Assignment —
Copy, word for word, the lines below from the one containing "Open Settings from the context menu" up to and including the one containing "Click the Medium getrennt status text", with pictures left out.
**** Input records ****
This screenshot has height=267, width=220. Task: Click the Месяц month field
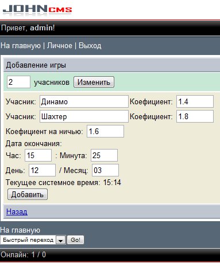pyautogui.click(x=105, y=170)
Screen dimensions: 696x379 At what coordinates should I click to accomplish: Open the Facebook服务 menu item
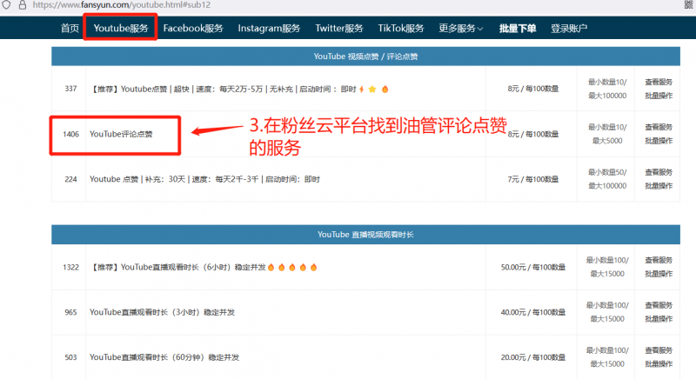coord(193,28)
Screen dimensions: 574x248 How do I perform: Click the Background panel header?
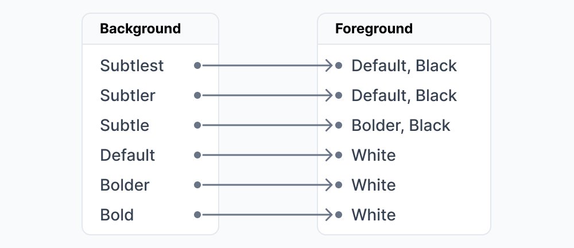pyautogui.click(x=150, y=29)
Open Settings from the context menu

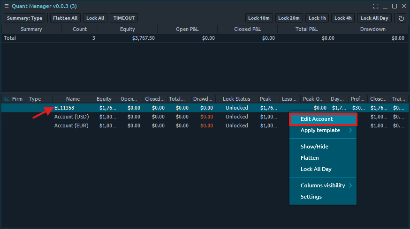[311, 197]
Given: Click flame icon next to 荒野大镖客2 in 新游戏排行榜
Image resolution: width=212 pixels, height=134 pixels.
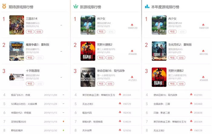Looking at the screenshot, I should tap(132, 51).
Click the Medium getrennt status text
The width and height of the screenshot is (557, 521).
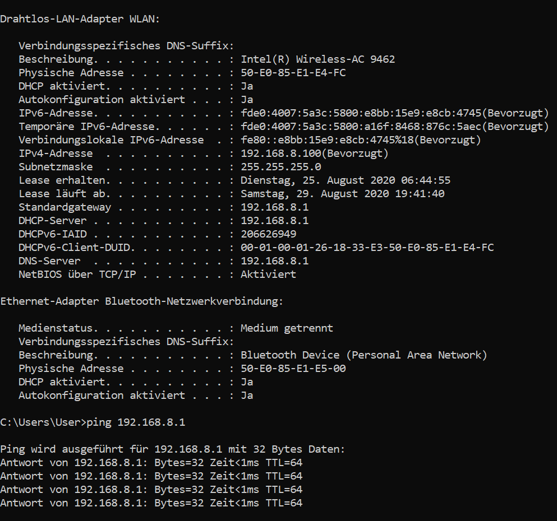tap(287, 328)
****
**** Input records ****
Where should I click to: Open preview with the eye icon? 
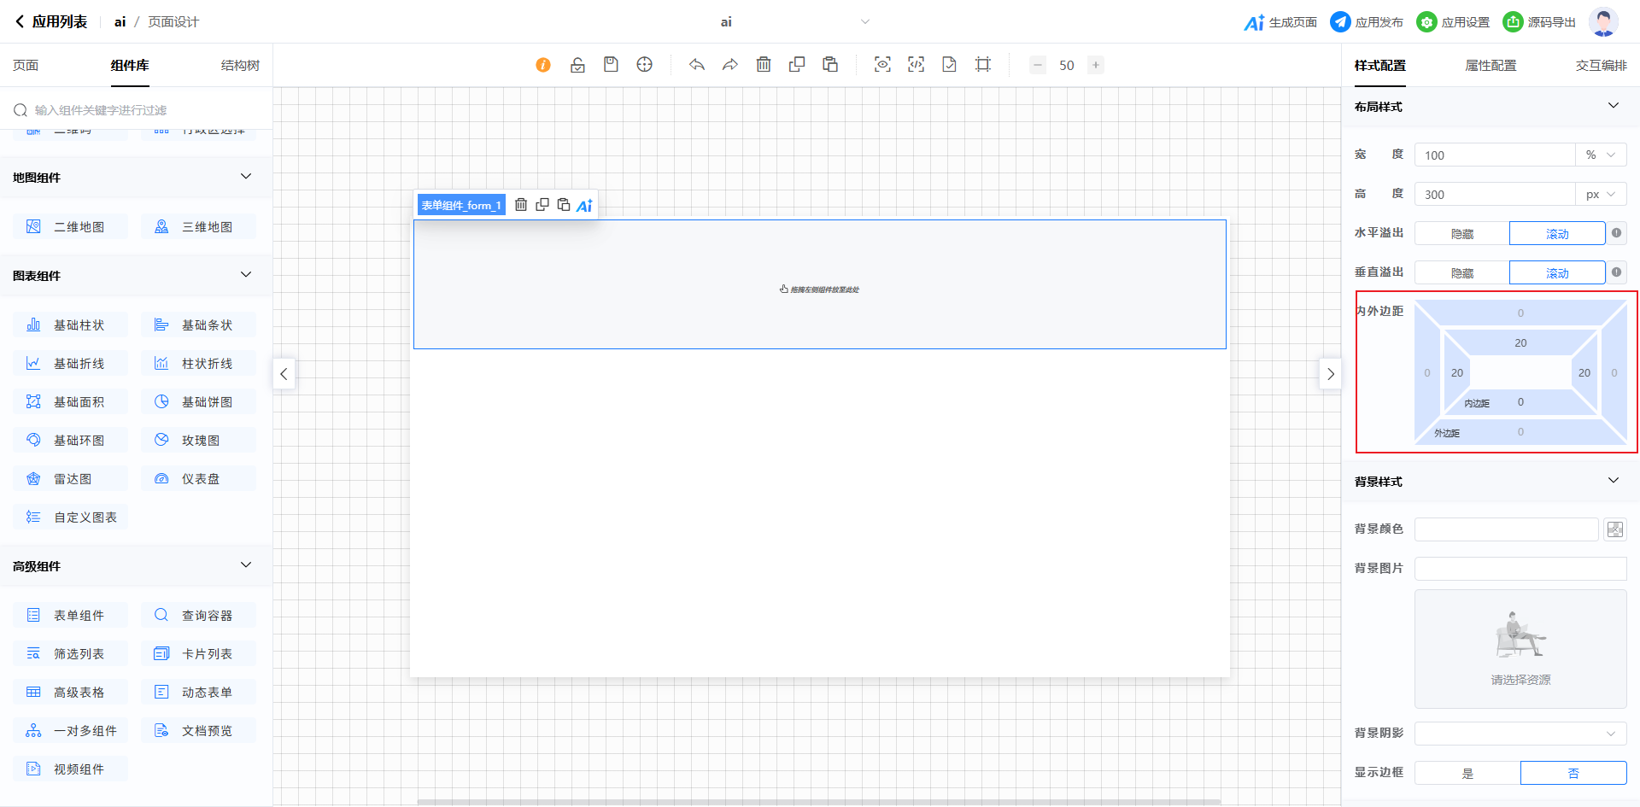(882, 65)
****
Solution to this problem —
Open Settings from the context menu

[311, 197]
Given: Click flame icon next to 荒野大镖客2 in 新游戏排行榜
Image resolution: width=212 pixels, height=134 pixels.
Looking at the screenshot, I should tap(132, 51).
Click the Medium getrennt status text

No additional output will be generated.